# What is expected
Write out exactly the lines of the entries below from the one holding "Our Business (101, 916)" to the one holding "Solid Fuel for", inclusive, and leave out all other lines.

◆ ◆ ◆

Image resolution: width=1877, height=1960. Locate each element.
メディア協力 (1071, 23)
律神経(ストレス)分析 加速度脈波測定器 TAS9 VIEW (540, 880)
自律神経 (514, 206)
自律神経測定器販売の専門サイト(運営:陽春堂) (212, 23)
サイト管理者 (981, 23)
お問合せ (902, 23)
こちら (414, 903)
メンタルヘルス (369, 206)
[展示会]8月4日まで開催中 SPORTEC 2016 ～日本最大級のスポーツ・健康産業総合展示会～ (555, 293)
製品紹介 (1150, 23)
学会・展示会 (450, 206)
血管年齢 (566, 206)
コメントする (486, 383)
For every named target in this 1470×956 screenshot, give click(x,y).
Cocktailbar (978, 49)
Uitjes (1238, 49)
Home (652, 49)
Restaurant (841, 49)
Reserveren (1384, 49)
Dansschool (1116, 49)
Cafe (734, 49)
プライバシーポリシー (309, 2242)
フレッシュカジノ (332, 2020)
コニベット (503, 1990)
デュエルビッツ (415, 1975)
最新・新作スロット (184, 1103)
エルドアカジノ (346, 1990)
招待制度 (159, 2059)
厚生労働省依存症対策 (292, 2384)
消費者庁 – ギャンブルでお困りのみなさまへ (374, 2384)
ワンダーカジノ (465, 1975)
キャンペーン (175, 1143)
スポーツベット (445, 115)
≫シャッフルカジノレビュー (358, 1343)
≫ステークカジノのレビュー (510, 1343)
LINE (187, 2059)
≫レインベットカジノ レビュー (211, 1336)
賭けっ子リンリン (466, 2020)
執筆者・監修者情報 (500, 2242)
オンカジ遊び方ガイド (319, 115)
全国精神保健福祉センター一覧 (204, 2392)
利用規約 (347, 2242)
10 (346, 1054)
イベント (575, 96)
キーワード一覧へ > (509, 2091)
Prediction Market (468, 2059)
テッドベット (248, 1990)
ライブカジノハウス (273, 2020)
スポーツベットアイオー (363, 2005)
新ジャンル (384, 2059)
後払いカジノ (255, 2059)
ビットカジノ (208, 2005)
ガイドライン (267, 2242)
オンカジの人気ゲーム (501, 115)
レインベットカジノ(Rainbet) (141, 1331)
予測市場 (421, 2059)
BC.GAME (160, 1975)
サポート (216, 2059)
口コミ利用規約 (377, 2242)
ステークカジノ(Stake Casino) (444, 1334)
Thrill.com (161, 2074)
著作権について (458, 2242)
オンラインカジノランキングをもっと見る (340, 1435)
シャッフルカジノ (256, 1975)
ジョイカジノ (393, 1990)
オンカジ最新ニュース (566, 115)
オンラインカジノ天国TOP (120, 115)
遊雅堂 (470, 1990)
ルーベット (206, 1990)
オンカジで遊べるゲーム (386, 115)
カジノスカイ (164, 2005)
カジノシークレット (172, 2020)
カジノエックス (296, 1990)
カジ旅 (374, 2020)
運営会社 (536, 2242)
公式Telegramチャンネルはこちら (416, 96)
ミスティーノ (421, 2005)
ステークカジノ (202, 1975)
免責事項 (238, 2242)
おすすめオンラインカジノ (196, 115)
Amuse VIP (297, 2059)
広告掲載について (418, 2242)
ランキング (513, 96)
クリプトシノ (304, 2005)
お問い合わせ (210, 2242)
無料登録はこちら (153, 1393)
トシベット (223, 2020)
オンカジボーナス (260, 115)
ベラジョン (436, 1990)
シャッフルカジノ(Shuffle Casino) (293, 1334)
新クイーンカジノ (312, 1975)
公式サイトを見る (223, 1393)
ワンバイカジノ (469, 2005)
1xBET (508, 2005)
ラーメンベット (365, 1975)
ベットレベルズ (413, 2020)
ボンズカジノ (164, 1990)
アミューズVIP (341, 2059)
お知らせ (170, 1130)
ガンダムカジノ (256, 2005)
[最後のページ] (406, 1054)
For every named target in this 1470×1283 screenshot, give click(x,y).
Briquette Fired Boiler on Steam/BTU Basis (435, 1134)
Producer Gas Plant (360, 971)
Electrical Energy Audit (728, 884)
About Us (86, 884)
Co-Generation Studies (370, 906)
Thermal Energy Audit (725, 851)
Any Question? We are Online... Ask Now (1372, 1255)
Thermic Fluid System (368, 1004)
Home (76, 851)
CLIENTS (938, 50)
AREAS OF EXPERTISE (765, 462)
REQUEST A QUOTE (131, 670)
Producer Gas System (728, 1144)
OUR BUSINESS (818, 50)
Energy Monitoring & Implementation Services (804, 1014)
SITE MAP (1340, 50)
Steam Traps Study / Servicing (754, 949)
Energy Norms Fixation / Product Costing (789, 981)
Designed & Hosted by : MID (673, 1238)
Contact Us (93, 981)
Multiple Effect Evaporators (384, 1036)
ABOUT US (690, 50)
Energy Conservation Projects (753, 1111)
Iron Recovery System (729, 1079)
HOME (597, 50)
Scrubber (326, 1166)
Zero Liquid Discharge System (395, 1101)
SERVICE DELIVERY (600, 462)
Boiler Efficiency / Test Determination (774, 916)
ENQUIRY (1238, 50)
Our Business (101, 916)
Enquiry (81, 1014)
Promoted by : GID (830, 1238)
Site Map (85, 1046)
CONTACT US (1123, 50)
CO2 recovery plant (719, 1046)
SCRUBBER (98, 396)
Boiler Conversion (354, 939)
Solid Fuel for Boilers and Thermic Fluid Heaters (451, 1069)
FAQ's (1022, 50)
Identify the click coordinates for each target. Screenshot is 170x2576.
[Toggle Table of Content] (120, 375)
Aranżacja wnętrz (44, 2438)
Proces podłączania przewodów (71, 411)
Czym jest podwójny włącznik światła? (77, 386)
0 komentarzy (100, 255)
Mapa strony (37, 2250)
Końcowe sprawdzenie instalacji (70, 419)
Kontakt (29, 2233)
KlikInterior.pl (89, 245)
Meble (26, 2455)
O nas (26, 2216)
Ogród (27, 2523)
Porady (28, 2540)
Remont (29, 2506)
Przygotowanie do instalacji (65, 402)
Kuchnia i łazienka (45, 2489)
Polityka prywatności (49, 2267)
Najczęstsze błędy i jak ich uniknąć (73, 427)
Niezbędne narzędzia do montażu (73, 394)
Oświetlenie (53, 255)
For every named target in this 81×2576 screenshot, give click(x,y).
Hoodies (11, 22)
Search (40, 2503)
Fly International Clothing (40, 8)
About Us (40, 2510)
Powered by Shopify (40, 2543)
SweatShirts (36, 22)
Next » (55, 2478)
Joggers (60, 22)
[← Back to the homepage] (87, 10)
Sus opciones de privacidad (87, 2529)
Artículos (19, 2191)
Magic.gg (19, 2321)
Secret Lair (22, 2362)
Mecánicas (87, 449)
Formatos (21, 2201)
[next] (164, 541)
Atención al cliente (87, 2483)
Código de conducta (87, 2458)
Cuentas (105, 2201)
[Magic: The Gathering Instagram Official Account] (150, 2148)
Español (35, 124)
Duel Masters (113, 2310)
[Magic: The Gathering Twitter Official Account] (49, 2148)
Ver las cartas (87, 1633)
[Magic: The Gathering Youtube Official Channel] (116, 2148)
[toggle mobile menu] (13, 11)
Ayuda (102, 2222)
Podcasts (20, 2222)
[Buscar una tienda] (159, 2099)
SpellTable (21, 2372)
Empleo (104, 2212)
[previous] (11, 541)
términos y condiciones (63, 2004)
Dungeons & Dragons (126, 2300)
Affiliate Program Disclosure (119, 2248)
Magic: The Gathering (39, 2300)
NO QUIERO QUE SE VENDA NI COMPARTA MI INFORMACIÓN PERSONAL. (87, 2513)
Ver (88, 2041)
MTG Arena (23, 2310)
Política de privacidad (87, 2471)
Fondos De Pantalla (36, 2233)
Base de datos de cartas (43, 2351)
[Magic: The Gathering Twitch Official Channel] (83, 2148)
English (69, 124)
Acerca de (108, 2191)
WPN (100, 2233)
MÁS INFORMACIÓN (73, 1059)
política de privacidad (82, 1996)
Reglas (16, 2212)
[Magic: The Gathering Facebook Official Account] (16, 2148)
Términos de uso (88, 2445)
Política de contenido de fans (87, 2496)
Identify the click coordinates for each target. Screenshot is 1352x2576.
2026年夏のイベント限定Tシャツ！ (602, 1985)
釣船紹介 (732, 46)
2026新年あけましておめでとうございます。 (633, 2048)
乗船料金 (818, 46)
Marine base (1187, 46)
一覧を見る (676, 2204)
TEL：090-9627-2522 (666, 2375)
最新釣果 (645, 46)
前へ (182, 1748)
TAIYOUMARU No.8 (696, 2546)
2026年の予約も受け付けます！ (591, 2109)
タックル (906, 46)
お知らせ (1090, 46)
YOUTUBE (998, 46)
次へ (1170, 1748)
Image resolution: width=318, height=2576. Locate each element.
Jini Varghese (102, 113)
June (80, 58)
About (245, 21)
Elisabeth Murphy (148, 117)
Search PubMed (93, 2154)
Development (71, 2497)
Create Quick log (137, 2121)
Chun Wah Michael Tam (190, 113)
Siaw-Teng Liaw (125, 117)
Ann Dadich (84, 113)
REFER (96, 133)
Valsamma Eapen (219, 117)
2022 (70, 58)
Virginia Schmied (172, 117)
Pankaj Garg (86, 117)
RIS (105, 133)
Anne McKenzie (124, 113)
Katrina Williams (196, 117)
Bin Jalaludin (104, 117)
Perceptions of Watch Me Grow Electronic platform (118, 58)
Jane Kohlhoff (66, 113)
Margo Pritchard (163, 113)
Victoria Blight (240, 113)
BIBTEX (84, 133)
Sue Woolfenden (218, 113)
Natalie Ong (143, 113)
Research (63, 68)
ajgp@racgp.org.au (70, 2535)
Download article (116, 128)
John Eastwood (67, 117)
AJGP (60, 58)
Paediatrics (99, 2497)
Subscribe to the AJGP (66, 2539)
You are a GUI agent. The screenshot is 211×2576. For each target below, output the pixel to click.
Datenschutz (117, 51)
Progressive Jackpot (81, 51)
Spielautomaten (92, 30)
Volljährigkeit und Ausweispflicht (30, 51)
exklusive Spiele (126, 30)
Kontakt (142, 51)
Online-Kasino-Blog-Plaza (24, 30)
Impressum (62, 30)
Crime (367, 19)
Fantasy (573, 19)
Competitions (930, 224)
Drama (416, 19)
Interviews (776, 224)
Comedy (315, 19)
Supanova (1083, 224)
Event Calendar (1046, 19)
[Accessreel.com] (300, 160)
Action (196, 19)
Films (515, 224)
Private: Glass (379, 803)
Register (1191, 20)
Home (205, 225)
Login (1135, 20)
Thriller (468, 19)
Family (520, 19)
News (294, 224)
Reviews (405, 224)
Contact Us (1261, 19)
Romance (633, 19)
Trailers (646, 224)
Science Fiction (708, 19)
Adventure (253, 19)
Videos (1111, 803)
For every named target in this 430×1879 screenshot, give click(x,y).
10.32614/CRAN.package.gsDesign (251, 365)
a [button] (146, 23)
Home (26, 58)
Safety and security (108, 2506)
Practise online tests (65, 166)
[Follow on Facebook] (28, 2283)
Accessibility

◆ ◆ ◆

# Exercise answer
Our Business (101, 916)
Enquiry (81, 1014)
Promoted by : GID (830, 1238)
Site Map (85, 1046)
CONTACT US (1123, 50)
CO2 recovery plant (719, 1046)
SCRUBBER (98, 396)
Boiler Conversion (354, 939)
Solid Fuel for Boilers and Thermic Fluid Heaters (451, 1069)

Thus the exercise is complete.